Discrete Cosine Transform

A discrete cosine transform (DCT) expresses a finite sequence of data points in terms of a sum of cosine functions oscillating at different frequencies. DCTs are important to numerous applications in science and engineering, from lossy compression of audio (e.g. MP3) and images (e.g. JPEG) (where small high-frequency components can be discarded) to spectral methods for the numerical solution of partial differential equations. The use of cosine rather than sine functions is critical for compression since it turns out (as described below) that fewer cosine functions are needed to approximate a typical signal, whereas for differential equations the cosines express a particular choice of boundary conditions.
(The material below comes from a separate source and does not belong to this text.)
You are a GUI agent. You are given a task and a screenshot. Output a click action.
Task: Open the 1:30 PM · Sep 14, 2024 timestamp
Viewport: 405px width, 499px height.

In particular, a DCT is a Fourier-related transform similar to the discrete Fourier transform (DFT), but using only real numbers. The DCTs are generally related to Fourier Series coefficients of a periodically and symmetrically extended sequence whereas DFTs are related to Fourier Series coefficients of a periodically extended sequence. DCTs are equivalent to DFTs of roughly twice the length, operating on real data with even symmetry (since the Fourier transform of a real and even function is real and even), whereas in some variants the input and/or output data are shifted by half a sample. There are eight standard DCT variants, of which four are common.

Haar Transform

The Haar Transform, or the Haar Wavelet Transform (HWT) is one of a group of related transforms known as the Discrete Wavelet Transforms (DWT). DWT Transforms, and the Haar transform in particular can frequently be made very fast using matrix calculations. The fastest known algorithm for computing the HWT is known as the Fast Haar Transform, and is comparable in speed and properties to the Fast Fourier Transform.

Uses of the Haar Transform

Haar transform uses non-sinusoidal basic wavefunction. So it has great applications related to DSP. The basic haar transform matrix is defined by the function Hk(x). Where o<=k<=N-1, N is the matrix size.